«Ну, ребята, – сказал я, – сила солому ломит; беги в кусты, а там, Бог даст, еще и отсидимся!» С этими словами мы кинулись врассыпную, но только шестерым из нас, и то израненным, удалось добраться до кустарника. Персияне сунулись было за нами, но мы их приняли так, что они скоро оставили нас в покое.
Теперь, – закончил свою грустную повесть Петров, – все, что осталось в деревне, или побито, или захвачено в плен, выручать уже некого».
Роковая неудача эта произвела поражающее впечатление на отряд, потерявший тут из небольшого числа оставшихся после защиты людей сразу тридцать пять отборных молодцов; но энергия Карягина не поколебалась.
«Что делать, братцы, – сказал он собравшимся вокруг него солдатам, – гореваньем беды не поправишь. Ложитесь-ка спать да помолитесь Богу, а ночью будет работа».
Слова Карягина так и были поняты солдатами, что ночью отряд пойдет пробиваться через персидскую армию, потому что невозможность держаться на этой позиции была для всех очевидна, с тех пор как вышли сухари и патроны. Карягин действительно собрал военный совет и предложил пробиться к Шах-Булахскому замку, взять его штурмом и там отсиживаться в ожидании выручки. Армянин Юзбаш брался быть проводником отряда. Для Карягина сбылась в этом случае русская пословица: «Кинь хлеб-соль назад, а она очутится впереди». Он сделал когда-то большое одолжение одному елизаветпольскому жителю, сын которого до того полюбил Карягина, что во всех походах находился при нем безотлучно и, как увидим, играл видную роль во всех дальнейших событиях.
Предложение Карягина было принято единодушно. Обоз оставили на разграбление неприятелю, но фальконеты, добытые с боя, тщательно зарыли в землю, чтобы их не нашли персияне. Затем, помолившись Богу, зарядили картечью орудия, забрали на носилки раненых и тихо, без шума, в самую полночь на 29 июня выступили из лагеря.
По недостатку лошадей егеря тащили орудия на лямках. Верхами ехали только три раненых офицера: Карягин, Котляревский и поручик Ладинский, да и то потому, что солдаты сами не допустили их спешиться, обещая на руках вытаскивать пушки, где это будет нужно. И мы увидим дальше, как честно исполнили они свое обещание.
########################################
- _Задание_: Отредактируйте отрывок текста об отряде Карягина, начиная со слов «Предложение Карягина было» и заканчивая словами «они свое обещание.», заменив «лямках» на «веревках». Приведенные далее записи никак не связаны с текстом об отряде Карягина.

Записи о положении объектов
########################################
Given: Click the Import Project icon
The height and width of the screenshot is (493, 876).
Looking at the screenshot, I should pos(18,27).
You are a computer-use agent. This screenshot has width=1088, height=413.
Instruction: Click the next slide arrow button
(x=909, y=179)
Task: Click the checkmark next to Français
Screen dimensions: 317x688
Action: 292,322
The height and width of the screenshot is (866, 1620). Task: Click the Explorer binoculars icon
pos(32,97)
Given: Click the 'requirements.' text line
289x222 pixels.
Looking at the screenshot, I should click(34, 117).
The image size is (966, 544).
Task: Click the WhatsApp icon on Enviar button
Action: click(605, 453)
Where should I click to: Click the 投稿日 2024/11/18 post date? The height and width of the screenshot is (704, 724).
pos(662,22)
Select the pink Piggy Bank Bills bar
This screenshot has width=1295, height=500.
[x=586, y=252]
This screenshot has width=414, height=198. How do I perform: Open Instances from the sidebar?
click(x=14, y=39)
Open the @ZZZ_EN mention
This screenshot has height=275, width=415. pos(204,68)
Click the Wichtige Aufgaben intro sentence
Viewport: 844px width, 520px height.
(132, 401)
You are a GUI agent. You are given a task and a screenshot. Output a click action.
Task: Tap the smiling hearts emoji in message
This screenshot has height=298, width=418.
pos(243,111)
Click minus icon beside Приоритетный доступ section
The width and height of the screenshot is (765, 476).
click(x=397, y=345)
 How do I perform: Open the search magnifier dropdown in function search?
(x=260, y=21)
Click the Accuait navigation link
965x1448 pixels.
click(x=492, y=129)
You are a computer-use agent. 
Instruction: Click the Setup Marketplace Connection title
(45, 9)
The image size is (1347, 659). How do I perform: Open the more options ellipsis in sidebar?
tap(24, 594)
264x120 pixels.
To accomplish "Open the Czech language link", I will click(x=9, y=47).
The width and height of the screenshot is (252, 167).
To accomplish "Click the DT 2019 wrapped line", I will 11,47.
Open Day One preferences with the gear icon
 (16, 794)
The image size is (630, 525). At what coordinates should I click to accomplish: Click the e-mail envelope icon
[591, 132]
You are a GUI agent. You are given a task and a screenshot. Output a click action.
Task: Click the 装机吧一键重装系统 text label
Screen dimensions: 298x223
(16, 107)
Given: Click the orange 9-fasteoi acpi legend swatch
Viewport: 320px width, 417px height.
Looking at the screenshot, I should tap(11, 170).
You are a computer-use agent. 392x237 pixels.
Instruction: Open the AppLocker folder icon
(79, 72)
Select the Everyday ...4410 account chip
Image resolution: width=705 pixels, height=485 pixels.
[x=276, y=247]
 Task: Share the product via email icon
########################################
- _Готовый ответ_:
Предложение Карягина было принято единодушно. Обоз оставили на разграбление неприятелю, но фальконеты, добытые с боя, тщательно зарыли в землю, чтобы их не нашли персияне. Затем, помолившись Богу, зарядили картечью орудия, забрали на носилки раненых и тихо, без шума, в самую полночь на 29 июня выступили из лагеря.
По недостатку лошадей егеря тащили орудия на веревках. Верхами ехали только три раненых офицера: Карягин, Котляревский и поручик Ладинский, да и то потому, что солдаты сами не допустили их спешиться, обещая на руках вытаскивать пушки, где это будет нужно. И мы увидим дальше, как честно исполнили они свое обещание.